How's that for getting off on the wrong foot … and arm and legs?
Quarterback rushing — While this probably isn't a big factor in any game, now that Daunte Culpepper is on crutches and Brad Johnson is wheeling and dealing behind the offensive line it may be even less important. Still, because there is a disparity in home and road games under Culpepper's tutelage, we point it out as a way of keeping the defense honest.
In his four road games, Culpepper rushed a combined five times — whether by designed run or scramble. In Culpepper's three starts at home, when the Vikings went 2-1, he rushed a combined 20 times (16 in the two wins at home under Culpepper).
Passer rating — It figures that in losses, the quarterback rating would be poor. That is true, but Culpepper's rating was dramatically worse in the four road games than his three starts at home. On the road, they were 36.4 (Cincinnati), 74.4 (Atlanta), 50.4 (Chicago) and 93.8 (Carolina). At home, he started poor (49.2 against Tampa Bay) but improved to 140.0 (New Orleans) and 123.1 (Green Bay) in his next two home starts.
Rushing game — It figures that getting blown out wouldn't be helpful to the Vikings' ability to run the ball, and that has certainly held true. In each of their three wins, the Vikings have rushed for more than 100 yards. Their top performance in their five losses was for 77 yards and their lowest was 26 yards — in the home opener, no less.
Penalties — Mental errors away from the friendly confines at the Metrodome have also contributed to road blowouts.

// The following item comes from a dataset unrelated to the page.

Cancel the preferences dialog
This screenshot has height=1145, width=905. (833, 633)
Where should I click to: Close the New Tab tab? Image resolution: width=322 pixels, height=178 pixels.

The team has averaged six penalties per game in the Metrodome but 10.5 far from home, including 11 and 14 in back-to-back road losses to Atlanta and Chicago.
Defensive movement — The trouble hasn't been limited to just offense. Minnesota's defense has the ability to give up more first downs on the road as well. They have yielded 23.25 first downs per game on the road. At home, they are more stingy, giving up an average of 16.5.
It's confounding to think how badly the Vikings have lost on the road, but a look at the statistics shows some of the areas they will have to improve if they intend to reverse the trend in order to climb back into the playoffs with a push in the second half of the season.